Measure from inside the browser
The network and application performance of a third-party page component is just the start of the process, as this is what it takes to get the object to the browser. But what if this object then launches a number of actions, or starts to render on the screen. This may lead to a whole different range of issues that are a blind spot when analyzing Web performance.
Measuring the performance of discrete page elements from within the visitors browser will provide deeper insight into what effects the customer sees and which third-parties will need to be approached in order to improve the overall Web performance of the site.
Have clear and useful SLOs and SLAs
Service level objectives and service level agreements are often thrown about whenever there is the suspicion that there is a Web performance issue. Using these documents and frameworks as a club to beat up partners with is counter-productive.
SLOs and SLAs should clearly detail:
- the performance expectations of the Web site owner
- the performance and delivery capabilities of the third-party provider
Guess what? Arriving at this in a way that doesn’t lead to resentment and mistrust on both sides requires open and honest discussion.

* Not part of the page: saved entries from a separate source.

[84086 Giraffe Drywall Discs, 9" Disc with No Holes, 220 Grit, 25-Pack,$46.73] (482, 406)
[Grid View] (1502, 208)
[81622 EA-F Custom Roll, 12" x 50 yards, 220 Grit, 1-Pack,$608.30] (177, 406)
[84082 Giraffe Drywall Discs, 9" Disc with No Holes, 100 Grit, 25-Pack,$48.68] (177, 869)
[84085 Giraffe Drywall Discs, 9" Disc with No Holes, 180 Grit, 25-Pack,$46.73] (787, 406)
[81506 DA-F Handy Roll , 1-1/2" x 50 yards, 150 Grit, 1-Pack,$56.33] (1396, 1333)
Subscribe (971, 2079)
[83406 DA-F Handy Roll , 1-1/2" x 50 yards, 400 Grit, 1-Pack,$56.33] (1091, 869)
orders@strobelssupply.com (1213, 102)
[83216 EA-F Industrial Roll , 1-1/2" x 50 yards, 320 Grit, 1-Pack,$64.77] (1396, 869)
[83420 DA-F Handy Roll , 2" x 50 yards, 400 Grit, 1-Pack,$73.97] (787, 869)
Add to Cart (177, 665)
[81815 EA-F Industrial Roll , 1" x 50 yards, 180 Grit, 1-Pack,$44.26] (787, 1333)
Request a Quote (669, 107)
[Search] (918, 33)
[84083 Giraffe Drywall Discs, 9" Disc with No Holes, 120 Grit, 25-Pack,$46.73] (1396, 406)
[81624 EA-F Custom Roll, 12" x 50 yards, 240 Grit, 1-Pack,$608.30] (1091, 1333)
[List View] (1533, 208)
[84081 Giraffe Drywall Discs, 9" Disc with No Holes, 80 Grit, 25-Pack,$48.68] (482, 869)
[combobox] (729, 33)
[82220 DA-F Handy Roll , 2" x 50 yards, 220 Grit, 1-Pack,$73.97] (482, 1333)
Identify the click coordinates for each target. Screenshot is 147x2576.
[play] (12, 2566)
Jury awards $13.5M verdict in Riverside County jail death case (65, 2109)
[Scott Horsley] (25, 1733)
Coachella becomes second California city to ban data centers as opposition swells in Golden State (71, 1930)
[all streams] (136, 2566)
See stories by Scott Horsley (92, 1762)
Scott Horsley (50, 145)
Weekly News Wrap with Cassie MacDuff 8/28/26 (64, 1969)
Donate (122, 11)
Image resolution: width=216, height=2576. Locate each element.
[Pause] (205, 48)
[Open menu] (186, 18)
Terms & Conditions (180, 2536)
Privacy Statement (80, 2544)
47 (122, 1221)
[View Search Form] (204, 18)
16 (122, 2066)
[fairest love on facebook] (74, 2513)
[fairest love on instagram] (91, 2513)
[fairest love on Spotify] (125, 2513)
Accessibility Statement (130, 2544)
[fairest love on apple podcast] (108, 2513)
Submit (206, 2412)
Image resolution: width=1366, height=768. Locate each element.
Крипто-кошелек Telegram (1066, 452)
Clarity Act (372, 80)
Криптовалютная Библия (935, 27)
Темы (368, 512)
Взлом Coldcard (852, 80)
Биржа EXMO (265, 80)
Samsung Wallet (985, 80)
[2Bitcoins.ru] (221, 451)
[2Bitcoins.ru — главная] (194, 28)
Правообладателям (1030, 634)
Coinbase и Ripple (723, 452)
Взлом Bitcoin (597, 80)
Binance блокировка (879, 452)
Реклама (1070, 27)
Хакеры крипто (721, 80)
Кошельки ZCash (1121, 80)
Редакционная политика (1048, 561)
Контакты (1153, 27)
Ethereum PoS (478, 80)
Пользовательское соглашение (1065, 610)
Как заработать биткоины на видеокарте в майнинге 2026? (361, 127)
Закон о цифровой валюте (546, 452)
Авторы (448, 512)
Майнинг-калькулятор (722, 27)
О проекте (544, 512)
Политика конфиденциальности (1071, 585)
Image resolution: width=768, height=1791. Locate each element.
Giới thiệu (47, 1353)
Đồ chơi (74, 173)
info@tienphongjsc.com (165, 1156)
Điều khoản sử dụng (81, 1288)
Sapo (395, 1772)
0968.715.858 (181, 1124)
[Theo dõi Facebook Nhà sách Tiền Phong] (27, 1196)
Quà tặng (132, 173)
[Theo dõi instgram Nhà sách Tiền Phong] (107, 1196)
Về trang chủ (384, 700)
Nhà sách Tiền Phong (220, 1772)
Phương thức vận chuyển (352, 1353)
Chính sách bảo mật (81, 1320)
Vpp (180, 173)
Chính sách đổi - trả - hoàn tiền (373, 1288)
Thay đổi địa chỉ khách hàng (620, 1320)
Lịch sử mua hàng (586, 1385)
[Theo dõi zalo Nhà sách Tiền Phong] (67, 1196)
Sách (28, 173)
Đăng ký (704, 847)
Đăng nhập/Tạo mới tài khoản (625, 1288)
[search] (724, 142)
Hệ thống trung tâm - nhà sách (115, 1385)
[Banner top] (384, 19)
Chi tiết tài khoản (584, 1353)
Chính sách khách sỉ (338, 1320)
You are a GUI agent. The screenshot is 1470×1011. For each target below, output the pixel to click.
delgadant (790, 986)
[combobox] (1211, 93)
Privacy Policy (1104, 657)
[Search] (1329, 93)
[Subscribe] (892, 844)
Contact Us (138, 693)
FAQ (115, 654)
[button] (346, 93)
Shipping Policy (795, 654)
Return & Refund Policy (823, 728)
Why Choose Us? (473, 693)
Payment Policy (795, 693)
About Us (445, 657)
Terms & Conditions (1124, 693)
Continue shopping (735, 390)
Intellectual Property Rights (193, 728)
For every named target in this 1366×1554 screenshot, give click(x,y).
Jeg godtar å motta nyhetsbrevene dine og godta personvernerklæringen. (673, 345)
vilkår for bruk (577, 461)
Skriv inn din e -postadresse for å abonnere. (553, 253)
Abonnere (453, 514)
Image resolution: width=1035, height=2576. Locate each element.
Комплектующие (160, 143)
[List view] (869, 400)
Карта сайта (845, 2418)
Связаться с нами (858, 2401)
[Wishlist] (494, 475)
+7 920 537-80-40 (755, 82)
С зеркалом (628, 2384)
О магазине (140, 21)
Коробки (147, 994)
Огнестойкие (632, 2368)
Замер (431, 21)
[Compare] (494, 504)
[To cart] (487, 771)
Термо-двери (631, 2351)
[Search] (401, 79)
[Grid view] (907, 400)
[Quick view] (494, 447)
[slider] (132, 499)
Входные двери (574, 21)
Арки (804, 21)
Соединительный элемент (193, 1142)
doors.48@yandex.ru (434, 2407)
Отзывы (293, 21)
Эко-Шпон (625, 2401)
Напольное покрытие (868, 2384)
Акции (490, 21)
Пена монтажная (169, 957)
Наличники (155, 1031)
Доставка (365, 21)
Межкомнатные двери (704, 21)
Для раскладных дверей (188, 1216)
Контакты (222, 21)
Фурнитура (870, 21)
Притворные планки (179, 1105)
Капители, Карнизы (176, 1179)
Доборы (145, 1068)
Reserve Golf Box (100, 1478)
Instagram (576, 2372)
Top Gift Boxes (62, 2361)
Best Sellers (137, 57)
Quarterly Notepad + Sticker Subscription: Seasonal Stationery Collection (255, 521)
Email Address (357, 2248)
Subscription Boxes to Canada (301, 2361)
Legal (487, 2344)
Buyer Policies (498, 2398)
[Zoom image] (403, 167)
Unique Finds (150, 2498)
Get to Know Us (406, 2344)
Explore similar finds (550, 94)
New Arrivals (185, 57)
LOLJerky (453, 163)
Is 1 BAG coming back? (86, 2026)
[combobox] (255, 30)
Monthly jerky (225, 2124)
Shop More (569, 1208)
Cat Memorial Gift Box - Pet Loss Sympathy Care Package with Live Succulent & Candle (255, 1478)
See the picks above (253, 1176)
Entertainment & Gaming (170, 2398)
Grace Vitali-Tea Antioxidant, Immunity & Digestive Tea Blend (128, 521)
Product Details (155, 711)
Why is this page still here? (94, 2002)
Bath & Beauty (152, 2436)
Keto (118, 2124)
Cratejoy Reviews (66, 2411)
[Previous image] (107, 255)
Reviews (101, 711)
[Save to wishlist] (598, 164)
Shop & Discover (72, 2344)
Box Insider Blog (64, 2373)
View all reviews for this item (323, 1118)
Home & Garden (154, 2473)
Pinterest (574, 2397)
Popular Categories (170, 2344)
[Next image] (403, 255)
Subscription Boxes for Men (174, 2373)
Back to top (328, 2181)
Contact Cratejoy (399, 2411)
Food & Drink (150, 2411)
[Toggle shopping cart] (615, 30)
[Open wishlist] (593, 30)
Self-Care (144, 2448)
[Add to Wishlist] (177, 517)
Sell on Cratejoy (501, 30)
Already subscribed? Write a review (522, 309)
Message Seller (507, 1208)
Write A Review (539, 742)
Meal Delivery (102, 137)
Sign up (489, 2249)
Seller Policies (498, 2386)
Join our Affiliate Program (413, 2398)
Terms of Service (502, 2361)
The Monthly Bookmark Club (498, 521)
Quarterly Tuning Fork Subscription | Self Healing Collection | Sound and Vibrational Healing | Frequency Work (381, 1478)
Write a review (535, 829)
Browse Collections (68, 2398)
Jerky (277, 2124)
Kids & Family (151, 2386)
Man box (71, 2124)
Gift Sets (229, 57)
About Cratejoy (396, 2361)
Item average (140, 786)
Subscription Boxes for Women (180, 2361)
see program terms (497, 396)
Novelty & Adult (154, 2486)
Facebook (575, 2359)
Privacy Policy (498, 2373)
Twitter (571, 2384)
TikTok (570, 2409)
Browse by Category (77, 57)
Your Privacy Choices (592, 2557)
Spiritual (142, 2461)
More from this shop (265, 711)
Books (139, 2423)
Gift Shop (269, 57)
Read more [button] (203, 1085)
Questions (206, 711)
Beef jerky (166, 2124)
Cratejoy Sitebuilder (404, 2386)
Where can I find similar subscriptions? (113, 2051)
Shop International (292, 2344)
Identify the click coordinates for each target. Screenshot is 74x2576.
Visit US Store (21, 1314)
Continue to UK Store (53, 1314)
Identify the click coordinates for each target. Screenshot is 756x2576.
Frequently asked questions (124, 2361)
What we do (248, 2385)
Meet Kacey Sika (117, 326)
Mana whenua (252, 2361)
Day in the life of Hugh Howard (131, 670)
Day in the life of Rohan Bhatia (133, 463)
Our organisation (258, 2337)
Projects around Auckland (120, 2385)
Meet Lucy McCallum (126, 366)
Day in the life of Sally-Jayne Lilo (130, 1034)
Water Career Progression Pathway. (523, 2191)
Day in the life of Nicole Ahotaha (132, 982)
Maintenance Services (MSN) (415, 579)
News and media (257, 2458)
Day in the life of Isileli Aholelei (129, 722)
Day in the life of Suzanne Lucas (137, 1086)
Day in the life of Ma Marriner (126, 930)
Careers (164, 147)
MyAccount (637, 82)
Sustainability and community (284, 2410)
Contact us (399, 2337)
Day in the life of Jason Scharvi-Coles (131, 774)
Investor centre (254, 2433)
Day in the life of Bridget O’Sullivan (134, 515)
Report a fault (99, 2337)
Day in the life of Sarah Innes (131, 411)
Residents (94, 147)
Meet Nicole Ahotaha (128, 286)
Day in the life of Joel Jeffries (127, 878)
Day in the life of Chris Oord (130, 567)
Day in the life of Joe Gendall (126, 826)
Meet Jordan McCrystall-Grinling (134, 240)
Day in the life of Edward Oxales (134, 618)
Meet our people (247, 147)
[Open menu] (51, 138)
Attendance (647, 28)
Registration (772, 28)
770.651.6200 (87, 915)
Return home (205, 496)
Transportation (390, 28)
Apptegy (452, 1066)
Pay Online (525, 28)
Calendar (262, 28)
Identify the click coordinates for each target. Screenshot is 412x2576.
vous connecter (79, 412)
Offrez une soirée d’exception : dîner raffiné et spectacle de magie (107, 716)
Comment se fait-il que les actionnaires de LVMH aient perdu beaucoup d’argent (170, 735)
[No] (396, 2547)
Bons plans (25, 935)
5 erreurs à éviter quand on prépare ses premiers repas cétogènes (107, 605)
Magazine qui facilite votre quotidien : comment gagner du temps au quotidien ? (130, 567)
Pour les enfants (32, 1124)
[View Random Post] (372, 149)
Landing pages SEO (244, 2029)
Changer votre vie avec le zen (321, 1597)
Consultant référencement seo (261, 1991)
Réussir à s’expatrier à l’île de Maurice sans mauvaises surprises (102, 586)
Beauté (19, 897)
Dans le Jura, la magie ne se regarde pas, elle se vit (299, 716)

If Web site owners and third-parties are going to work together to ensure the most effective Web performance strategy possible, then data must flow freely. Vendors will need access to the same data that Web site owners have (and vice versa) in order to ensure that if an issue is detected, everyone can examine all of the available data, and solve the problem quickly.
A recurring and critical theme when establishing a culture of effective Web performance is communication. When working with third-parties, this is even more critical, as the performance culture of one organization may be completely different from another. The Web site owner may have one site of criteria that determines a Web performance issue, while the vendor has another, and unless these are understood, problems will occur.
Clear communication paths must be baked into the SLA. Named contacts or contact paths will be there, as will expected response times for inbound requests, and escalation procedures.
When there is a performance issue, both sides will need to be very clear about how each other will respond.
Third-party content on Web sites is a fact. It shouldn’t be a headache. Effective Web performance measurement strategies, shared sources of Web performance data, and clearly understood paths and methods of communication will make using third-party content less stress-inducing to everyone.